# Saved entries
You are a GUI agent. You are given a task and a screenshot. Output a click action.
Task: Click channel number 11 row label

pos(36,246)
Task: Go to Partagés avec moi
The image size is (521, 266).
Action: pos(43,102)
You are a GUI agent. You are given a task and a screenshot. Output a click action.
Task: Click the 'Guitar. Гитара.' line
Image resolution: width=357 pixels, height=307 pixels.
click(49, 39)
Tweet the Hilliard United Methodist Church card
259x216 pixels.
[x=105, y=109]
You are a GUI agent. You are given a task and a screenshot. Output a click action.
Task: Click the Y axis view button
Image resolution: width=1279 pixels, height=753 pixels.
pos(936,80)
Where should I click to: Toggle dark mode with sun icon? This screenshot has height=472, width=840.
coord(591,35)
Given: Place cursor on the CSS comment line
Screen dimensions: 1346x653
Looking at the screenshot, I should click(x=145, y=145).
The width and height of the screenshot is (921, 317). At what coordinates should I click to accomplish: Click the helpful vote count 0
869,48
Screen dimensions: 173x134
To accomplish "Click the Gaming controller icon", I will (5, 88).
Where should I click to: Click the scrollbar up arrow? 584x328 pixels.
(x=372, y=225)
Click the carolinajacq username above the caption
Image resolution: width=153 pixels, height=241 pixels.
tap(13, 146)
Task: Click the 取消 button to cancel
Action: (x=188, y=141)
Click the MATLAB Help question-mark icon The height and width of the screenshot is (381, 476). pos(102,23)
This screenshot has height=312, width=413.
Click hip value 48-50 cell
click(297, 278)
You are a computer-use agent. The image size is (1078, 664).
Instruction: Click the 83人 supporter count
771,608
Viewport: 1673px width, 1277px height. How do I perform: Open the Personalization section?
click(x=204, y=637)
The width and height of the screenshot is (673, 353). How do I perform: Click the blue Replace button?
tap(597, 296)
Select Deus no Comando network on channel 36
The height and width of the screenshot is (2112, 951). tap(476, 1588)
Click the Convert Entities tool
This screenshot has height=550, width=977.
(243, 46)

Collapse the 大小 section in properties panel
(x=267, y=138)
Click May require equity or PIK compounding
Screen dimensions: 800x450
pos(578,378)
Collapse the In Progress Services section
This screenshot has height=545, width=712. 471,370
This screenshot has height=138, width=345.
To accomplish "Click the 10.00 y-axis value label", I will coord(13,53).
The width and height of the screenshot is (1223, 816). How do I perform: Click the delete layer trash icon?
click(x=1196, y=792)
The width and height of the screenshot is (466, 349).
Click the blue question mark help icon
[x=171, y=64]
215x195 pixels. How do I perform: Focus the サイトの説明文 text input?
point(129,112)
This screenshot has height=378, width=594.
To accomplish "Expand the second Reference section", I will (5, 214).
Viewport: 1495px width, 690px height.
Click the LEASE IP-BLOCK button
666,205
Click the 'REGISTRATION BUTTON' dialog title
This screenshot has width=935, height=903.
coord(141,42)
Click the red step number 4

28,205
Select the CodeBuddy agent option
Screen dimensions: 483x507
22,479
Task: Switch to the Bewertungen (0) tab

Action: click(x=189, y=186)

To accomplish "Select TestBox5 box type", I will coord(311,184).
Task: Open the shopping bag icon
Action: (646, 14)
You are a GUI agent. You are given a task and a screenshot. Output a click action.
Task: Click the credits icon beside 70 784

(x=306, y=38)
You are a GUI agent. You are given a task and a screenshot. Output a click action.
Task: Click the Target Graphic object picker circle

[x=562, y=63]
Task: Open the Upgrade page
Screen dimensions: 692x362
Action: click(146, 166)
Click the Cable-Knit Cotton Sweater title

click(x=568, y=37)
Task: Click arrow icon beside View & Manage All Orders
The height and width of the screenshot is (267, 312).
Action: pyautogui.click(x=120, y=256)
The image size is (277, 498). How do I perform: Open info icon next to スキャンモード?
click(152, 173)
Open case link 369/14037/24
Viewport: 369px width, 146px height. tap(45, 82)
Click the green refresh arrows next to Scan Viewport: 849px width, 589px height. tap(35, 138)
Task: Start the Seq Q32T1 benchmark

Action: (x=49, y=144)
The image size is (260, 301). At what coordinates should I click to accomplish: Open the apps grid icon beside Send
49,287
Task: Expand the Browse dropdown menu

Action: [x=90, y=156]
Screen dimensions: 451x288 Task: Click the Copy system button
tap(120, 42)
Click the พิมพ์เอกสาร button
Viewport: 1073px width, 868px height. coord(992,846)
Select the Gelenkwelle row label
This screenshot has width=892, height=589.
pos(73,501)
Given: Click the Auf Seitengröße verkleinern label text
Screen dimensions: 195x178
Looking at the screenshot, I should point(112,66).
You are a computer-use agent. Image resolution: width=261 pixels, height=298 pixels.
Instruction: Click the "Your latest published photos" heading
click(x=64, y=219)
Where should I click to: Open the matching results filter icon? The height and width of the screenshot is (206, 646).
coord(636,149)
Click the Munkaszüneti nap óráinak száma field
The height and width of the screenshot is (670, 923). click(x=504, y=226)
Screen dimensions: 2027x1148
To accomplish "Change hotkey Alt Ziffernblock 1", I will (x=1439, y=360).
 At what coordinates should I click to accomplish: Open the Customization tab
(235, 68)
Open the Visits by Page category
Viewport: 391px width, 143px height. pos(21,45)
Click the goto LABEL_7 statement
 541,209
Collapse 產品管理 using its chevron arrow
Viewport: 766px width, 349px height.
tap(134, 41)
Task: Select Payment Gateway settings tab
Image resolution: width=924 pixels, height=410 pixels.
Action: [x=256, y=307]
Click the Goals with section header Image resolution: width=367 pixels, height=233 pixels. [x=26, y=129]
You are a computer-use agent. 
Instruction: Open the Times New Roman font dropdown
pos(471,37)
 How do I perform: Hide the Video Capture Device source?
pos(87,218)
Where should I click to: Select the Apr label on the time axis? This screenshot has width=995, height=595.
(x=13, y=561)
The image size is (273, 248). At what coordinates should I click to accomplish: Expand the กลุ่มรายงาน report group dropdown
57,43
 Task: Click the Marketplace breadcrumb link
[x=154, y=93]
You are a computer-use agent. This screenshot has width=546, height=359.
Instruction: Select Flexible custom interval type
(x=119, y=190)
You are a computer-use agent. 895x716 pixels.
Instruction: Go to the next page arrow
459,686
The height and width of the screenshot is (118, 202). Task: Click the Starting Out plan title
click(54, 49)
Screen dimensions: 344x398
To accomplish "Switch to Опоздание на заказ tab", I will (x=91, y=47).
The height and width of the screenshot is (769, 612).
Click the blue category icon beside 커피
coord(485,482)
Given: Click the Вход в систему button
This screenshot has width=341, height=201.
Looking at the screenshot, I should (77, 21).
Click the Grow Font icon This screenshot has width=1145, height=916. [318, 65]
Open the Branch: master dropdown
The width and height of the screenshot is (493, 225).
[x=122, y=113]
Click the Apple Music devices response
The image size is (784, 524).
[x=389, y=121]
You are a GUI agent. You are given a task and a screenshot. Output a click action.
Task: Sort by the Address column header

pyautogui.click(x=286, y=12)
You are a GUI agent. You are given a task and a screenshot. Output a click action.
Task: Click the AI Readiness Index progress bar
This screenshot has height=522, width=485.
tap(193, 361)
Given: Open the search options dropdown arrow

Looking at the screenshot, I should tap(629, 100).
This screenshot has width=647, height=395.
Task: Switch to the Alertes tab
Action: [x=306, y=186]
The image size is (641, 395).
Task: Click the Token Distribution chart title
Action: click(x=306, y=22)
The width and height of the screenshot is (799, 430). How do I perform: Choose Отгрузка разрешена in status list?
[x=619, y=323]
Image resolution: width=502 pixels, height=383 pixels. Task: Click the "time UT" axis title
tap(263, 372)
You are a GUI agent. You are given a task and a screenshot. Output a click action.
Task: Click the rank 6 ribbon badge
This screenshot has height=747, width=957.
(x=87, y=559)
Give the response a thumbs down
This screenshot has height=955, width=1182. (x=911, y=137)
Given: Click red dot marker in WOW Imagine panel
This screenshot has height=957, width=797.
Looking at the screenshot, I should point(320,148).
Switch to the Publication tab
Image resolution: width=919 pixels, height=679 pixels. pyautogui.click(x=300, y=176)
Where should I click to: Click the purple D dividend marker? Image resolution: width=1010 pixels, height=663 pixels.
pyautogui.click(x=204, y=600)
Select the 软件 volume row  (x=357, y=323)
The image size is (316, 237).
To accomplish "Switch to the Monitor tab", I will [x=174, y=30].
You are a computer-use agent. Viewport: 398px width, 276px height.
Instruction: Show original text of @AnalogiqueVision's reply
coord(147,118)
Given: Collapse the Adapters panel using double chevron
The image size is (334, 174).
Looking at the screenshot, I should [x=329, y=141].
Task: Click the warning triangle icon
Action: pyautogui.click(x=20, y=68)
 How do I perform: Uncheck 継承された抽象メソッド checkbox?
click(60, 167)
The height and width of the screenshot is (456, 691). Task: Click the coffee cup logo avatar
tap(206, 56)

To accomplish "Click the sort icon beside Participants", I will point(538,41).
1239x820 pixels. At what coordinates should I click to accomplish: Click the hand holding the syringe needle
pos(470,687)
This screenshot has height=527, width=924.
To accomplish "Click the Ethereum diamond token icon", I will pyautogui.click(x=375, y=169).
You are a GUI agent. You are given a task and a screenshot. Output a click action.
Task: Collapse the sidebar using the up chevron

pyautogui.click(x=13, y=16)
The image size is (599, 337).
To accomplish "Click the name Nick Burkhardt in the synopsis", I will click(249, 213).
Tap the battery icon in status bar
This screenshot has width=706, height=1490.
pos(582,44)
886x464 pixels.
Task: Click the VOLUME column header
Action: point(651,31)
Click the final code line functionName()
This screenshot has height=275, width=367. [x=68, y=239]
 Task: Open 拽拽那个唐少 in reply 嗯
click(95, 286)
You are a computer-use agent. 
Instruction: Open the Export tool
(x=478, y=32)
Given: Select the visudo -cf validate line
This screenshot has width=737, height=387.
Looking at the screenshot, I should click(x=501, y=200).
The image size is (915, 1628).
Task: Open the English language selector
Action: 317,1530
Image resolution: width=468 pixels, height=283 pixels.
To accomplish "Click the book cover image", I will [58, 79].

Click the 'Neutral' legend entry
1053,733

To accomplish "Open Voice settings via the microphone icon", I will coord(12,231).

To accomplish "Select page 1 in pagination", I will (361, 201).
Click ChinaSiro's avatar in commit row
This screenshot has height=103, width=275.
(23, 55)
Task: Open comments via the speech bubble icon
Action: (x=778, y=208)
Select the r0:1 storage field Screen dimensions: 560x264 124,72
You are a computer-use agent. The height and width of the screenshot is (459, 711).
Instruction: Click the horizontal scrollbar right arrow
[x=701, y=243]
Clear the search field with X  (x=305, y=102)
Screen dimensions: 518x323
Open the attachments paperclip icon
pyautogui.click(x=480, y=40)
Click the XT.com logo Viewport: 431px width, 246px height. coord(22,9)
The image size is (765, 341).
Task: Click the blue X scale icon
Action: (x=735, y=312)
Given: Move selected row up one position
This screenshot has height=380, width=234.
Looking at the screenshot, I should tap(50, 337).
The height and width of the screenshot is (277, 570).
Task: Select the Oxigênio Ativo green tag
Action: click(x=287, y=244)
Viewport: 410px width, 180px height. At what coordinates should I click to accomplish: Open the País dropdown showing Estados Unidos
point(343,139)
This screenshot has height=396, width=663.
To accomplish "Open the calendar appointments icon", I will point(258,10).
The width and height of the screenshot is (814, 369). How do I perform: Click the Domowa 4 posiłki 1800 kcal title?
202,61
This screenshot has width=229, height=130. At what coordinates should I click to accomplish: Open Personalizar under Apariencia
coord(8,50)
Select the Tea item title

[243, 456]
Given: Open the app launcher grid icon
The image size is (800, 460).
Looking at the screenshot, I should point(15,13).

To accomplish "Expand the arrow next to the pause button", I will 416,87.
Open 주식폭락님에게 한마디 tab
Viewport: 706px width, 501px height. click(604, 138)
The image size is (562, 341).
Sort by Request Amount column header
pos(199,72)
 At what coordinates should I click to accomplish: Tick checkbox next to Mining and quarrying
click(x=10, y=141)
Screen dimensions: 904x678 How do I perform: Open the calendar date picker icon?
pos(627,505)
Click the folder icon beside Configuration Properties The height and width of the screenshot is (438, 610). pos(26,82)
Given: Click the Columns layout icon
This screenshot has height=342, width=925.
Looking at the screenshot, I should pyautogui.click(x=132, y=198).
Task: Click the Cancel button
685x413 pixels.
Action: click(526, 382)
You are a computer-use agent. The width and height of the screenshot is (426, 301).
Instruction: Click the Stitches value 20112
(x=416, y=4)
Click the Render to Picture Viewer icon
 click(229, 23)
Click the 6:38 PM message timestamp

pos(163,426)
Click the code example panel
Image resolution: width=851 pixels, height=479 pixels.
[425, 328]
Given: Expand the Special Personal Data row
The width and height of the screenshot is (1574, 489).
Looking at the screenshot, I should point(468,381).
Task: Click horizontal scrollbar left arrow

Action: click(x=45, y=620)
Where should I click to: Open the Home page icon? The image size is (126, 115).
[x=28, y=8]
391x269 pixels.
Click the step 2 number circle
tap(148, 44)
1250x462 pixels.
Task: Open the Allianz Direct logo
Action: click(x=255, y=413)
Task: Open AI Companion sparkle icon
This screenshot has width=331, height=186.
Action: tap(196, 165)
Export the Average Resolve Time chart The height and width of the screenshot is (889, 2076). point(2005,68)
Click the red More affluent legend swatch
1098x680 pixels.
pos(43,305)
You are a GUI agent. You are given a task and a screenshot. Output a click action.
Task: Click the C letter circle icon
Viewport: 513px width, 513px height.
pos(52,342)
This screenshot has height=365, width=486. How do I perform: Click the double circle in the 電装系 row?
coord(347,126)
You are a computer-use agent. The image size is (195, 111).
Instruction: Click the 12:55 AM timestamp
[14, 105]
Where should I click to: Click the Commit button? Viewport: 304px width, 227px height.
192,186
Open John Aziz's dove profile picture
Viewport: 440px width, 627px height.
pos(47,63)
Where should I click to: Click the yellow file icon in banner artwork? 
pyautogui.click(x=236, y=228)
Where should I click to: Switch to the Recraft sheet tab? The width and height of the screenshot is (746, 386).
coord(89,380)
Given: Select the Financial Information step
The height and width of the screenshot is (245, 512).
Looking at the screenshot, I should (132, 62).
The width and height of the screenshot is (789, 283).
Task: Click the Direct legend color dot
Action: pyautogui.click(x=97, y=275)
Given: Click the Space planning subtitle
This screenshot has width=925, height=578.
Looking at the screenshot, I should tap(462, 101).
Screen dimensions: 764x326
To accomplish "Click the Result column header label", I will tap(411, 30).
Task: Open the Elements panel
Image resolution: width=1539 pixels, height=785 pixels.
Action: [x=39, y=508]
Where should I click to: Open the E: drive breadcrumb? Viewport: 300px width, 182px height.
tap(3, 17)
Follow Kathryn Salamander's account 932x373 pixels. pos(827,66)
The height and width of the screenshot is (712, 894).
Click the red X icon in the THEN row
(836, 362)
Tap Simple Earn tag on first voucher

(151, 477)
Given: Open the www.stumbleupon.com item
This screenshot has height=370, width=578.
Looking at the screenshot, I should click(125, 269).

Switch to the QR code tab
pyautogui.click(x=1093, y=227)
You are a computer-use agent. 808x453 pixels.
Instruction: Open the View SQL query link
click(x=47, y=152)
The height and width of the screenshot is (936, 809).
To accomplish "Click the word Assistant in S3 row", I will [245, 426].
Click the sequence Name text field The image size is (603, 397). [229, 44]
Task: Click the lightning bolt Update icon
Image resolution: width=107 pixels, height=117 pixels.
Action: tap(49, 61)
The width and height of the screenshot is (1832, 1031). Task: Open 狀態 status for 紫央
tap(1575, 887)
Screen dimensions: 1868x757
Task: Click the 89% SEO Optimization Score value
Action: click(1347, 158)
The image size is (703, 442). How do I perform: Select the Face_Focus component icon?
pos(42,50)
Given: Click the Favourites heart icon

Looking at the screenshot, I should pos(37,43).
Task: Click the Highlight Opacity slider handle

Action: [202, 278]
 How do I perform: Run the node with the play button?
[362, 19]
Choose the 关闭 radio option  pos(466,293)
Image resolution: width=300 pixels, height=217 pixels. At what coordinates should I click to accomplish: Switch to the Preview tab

# WORK TASK
Return word for word the lines above from the line with "Given: Click the Space planning subtitle" to the line with "Given: Open the www.stumbleupon.com item", including both and leaving out all others.

# WRITTEN REPLY
Given: Click the Space planning subtitle
This screenshot has width=925, height=578.
Looking at the screenshot, I should tap(462, 101).
Screen dimensions: 764x326
To accomplish "Click the Result column header label", I will tap(411, 30).
Task: Open the Elements panel
Image resolution: width=1539 pixels, height=785 pixels.
Action: [x=39, y=508]
Where should I click to: Open the E: drive breadcrumb? Viewport: 300px width, 182px height.
tap(3, 17)
Follow Kathryn Salamander's account 932x373 pixels. pos(827,66)
The height and width of the screenshot is (712, 894).
Click the red X icon in the THEN row
(836, 362)
Tap Simple Earn tag on first voucher

(151, 477)
Given: Open the www.stumbleupon.com item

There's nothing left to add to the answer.